* Start Document segment *

Face and neck cooling has been found effective in improving thermal comfort during exercise in the heat despite the fact that the surface area of human face and neck regions accounts for only 5.5% of the entire body. Presently very little documented research has been conducted to investigate cooling the face and neck only to improve indoor thermal comfort. In this study, two highly energy efficient wearable face and neck cooling fans were used to improve occupant thermal comfort in two warm indoor conditions (30 and 32 °C). Local skin temperatures and perceptual responses while using the two wearable cooling fans were examined and compared. Results showed that both cooling fans could significantly reduce local skin temperatures at the forehead, face and neck regions by up to 2.1 °C. Local thermal sensation votes at the face and neck were decreased by 0.82–1.21 scale unit at the two studied temperatures. Overall TSVs decreased by 1.03–1.14 and 1.34–1.66 scale units at 30 and 32 °C temperatures, respectively. Both cooling fans could raise the acceptable HVAC temperature setpoint to 32.0 °C, resulting in a 45.7% energy saving over the baseline HVAC setpoint of 24.5 °C. Furthermore, occupants are advised to use the free-control cooling mode when using those two types of wearable cooling fans to improve thermal comfort. Finally, despite some issues on dry eyes and dry lips associated with those wearable cooling fans, it is concluded that those two highly energy-efficient wearable cooling fans could greatly improve thermal comfort and save HVAC energy.

* End Document segment *

(Set exercise A) In the cooling fan study, how much energy is saved by raising the acceptable HVAC setpoint?
(Set exercise B) Please sum up the cooling fan study in two sentences.
You won't need the listing for any of this.

* Start Dataset rows *

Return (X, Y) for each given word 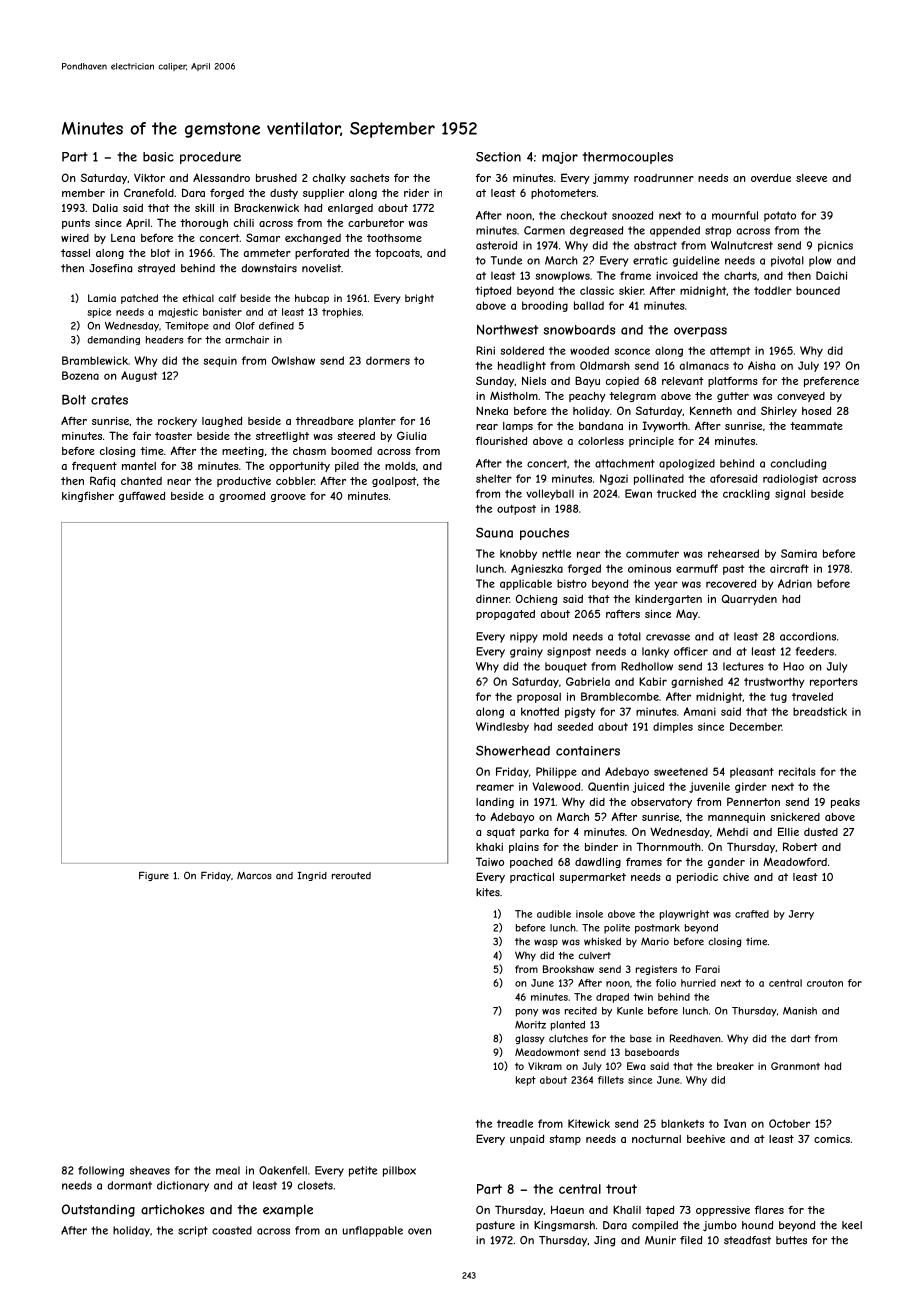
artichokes (172, 1209)
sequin (220, 362)
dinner (492, 599)
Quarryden (749, 599)
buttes (791, 1240)
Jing (604, 1241)
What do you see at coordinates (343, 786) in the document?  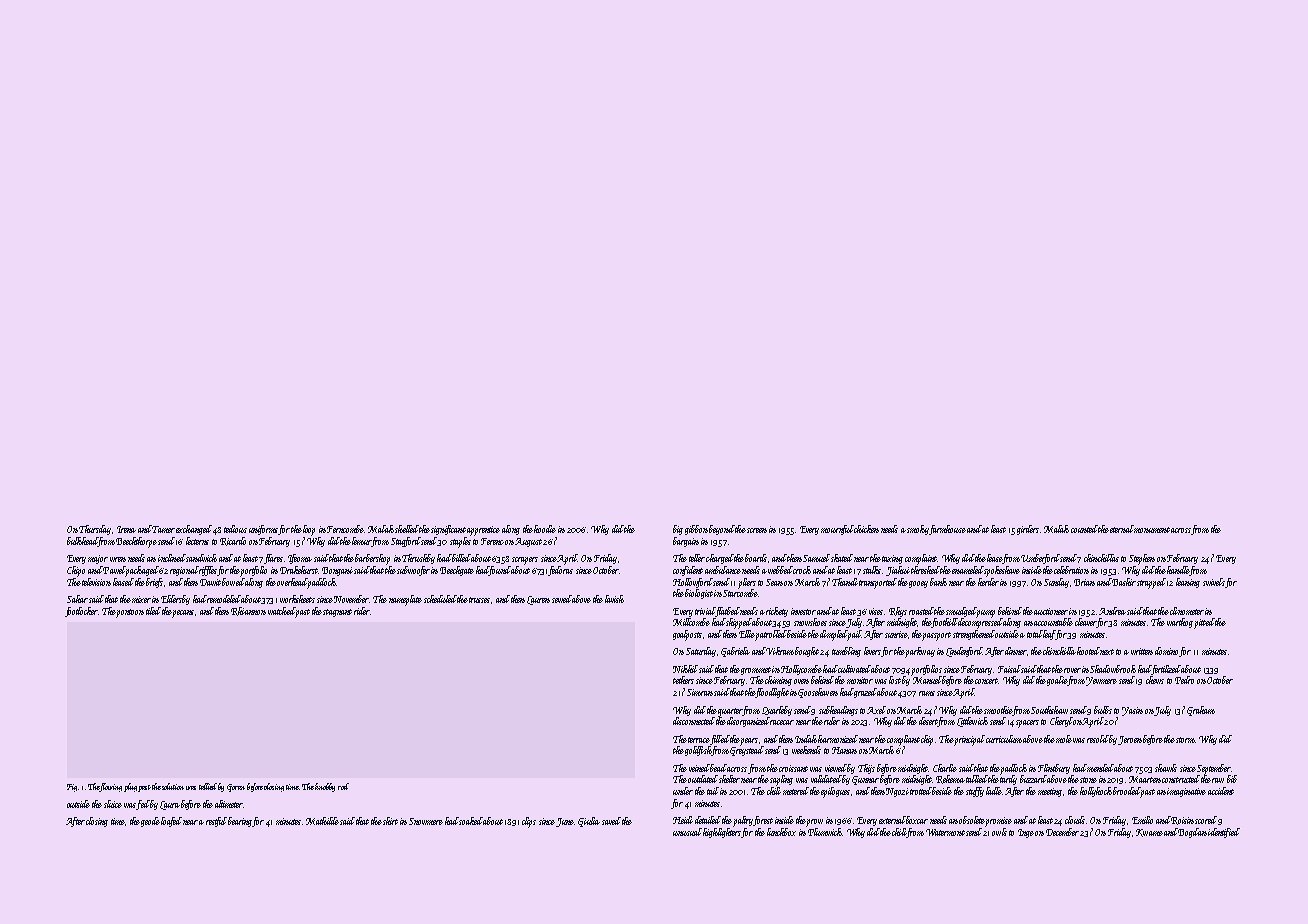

* End Dataset rows *

(Written response A) A 45.7% energy saving over the baseline HVAC setpoint of 24.5 °C.

(Written response B) Two highly energy-efficient wearable face and neck cooling fans were tested in warm indoor conditions of 30 and 32 °C, where they significantly reduced local skin temperatures by up to 2.1 °C and lowered both local and overall thermal sensation votes. Both fans could raise the acceptable HVAC setpoint to 32.0 °C for a 45.7% energy saving, and despite some issues with dry eyes and dry lips, the study concludes that they could greatly improve thermal comfort and save HVAC energy.